CRISPR technologies offer powerful tools for investigating SPAC6F6.13c function:

• Knockout strategies:

  • Complete gene deletion

  • Introduction of premature stop codons

  • Frame-shifting indels

• Conditional approaches:

  • Auxin-inducible degron tagging

  • Transcriptional repression (CRISPRi)

  • Conditional promoter replacement

• Tagging applications:

  • Endogenous fluorescent protein fusions

  • Epitope tagging for immunoprecipitation

  • BioID or APEX2 proximity labeling tags

• Base editing applications:

  • Introduction of point mutations

  • Codon optimization

  • Regulatory sequence modification

• Screening approaches:

  • Genome-wide screens for genetic interactions

  • Focused screens targeting membrane protein pathways

  • Combinatorial gene editing

These approaches enable precise manipulation of SPAC6F6.13c to determine its functional importance, localization, and interaction partners without artifacts associated with overexpression systems.

How can single-cell technologies enhance understanding of SPAC6F6.13c expression patterns?

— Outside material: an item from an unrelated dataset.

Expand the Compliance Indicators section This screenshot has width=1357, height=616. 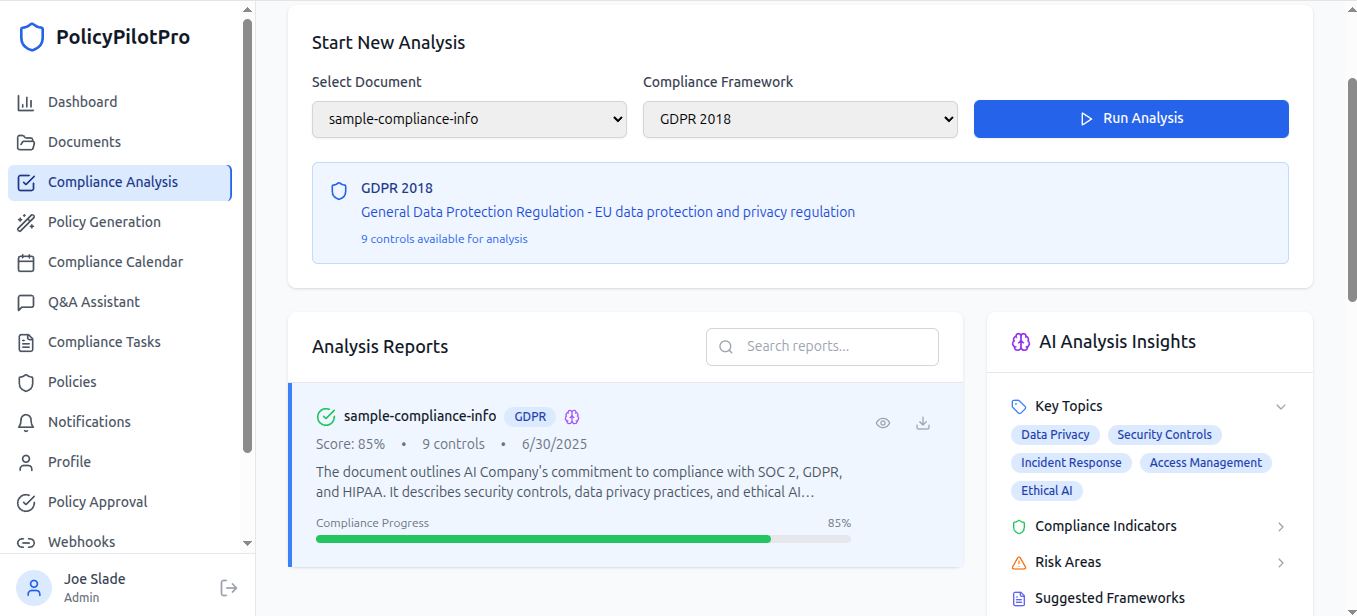[x=1281, y=527]
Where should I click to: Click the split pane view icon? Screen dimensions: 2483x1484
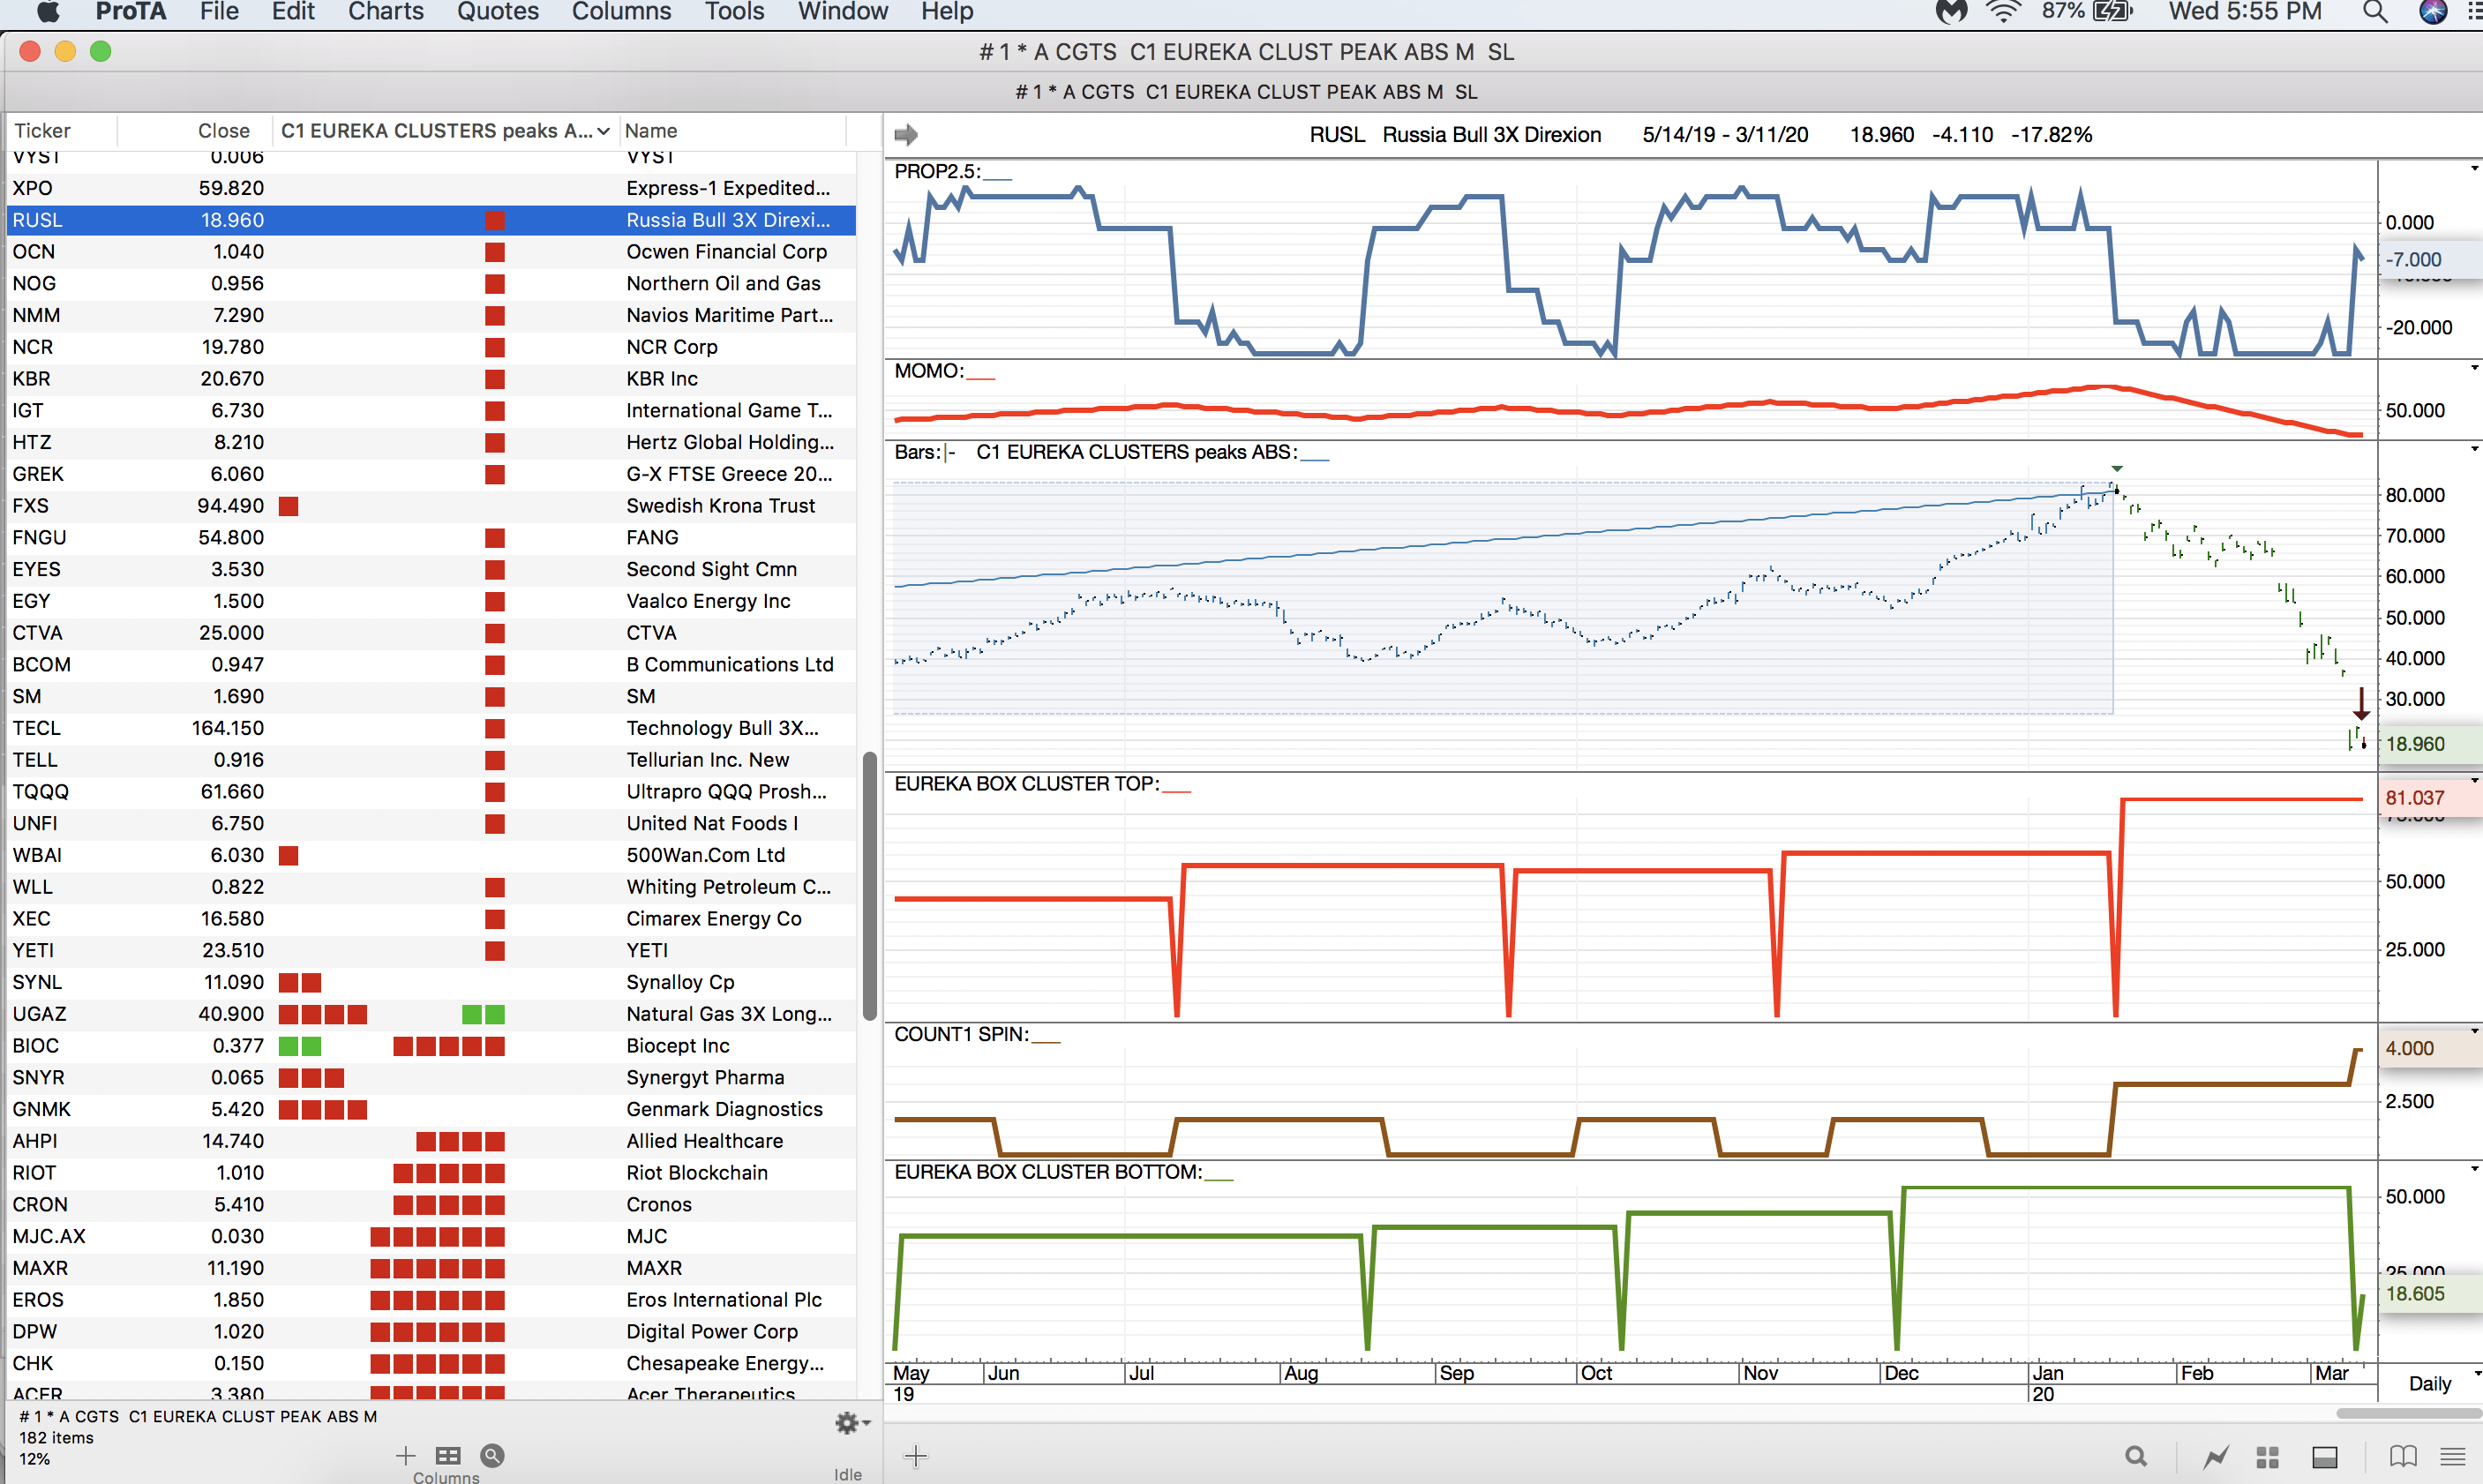pos(2325,1456)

Single-cell approaches reveal cell-to-cell variability that population-based methods obscure:

• Single-cell RNA-seq applications:

  • Cell cycle-dependent expression patterns

  • Identification of rare cell populations with distinct expression

  • Correlation with other genes across single cells

  • Pseudotime analysis during cellular transitions

• Single-cell proteomics approaches:

  • Mass cytometry (CyTOF) with specific antibodies

  • Single-cell Western blotting

  • Fluorescent protein reporters in live cells

• Spatial transcriptomics:

  • In situ hybridization techniques

  • Spatial mapping of transcript localization

  • Correlation with cellular structures

• Microfluidic applications:

  • Single-cell isolation and analysis

  • Controlled perturbation studies

  • Time-lapse imaging with reporter systems

These approaches could reveal if SPAC6F6.13c exhibits expression heterogeneity across populations, cell cycle-dependent regulation, or localized expression patterns that suggest specialized functions in subpopulations of S. pombe cells.